▶ FRAGMENTO DE ORIGEN

+++

He buscado siempre la voz de la mujer en la literatura. Sobre todo, porque no imagino el mundo sin ella, no imagino la literatura sin su voz. Todas las religiones han provisto a los dioses de una magna presencia femenina: Gea, Hera, Isis, Démeter, la Virgen María. El judaísmo también, aunque secretamente. En el primer versículo bíblico que afirma "En el principio Dios creó los cielos y la tierra", la palabra Dios en hebreo es Elhoim, que es un plural, y que debiera traducirse Dioses; pero la raíz es femenina, por lo que debiéramos precisar así: las dioses: y más adelante, La Gloria de Dios, la Sekiná, la luz que irradiaba en lo más secreto del tabernáculo y del templo, sería propiamente, para cabalistas y para algunos grandes maestros del Talmud, la compañera del Señor.

+++

[Entradas tomadas de una colección]
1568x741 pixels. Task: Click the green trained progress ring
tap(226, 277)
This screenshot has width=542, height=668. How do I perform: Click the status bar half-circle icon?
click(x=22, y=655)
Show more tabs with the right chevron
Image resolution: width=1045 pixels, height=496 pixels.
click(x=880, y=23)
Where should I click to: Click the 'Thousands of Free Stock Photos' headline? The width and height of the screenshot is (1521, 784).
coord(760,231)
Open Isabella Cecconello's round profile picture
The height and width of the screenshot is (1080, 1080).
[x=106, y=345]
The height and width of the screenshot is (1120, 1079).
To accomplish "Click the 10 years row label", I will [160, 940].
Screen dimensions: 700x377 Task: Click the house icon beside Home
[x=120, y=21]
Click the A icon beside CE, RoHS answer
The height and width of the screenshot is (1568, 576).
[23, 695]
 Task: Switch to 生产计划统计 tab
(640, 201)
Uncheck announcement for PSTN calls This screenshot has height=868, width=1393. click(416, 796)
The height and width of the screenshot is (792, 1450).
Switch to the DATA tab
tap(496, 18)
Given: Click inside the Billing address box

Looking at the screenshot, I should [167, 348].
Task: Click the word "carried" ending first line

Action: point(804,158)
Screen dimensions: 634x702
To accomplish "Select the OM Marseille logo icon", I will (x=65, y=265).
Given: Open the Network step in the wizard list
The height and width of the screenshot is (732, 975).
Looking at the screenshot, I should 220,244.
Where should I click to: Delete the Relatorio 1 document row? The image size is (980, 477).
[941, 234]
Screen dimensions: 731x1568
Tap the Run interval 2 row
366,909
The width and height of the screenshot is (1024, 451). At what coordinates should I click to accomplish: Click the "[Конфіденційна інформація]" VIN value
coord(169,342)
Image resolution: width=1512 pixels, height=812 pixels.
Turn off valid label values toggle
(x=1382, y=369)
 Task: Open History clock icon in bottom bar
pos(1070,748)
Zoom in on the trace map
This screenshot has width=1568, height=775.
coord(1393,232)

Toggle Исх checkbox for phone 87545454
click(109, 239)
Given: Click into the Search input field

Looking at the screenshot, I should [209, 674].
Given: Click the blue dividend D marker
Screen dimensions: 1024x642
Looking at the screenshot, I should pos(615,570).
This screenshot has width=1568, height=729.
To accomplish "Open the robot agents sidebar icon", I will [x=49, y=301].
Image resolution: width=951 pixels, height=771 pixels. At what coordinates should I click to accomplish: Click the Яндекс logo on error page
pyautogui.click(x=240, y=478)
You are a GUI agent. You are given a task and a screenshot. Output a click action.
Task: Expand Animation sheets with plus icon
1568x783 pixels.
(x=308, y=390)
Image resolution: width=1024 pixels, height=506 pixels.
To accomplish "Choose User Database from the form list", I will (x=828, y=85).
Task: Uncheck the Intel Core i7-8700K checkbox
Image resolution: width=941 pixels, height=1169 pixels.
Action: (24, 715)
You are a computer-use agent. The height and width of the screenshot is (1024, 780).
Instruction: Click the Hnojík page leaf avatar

+++

▶ INSTRUCCIONES DE LA TAREA
¿Puedes copiar literalmente el fragmento sobre la voz de la mujer en la literatura entre "He buscado siempre" y "compañera del Señor.", ambos incluidos?

▶ RESPUESTA CORRECTA
He buscado siempre la voz de la mujer en la literatura. Sobre todo, porque no imagino el mundo sin ella, no imagino la literatura sin su voz. Todas las religiones han provisto a los dioses de una magna presencia femenina: Gea, Hera, Isis, Démeter, la Virgen María. El judaísmo también, aunque secretamente. En el primer versículo bíblico que afirma "En el principio Dios creó los cielos y la tierra", la palabra Dios en hebreo es Elhoim, que es un plural, y que debiera traducirse Dioses; pero la raíz es femenina, por lo que debiéramos precisar así: las dioses: y más adelante, La Gloria de Dios, la Sekiná, la luz que irradiaba en lo más secreto del tabernáculo y del templo, sería propiamente, para cabalistas y para algunos grandes maestros del Talmud, la compañera del Señor.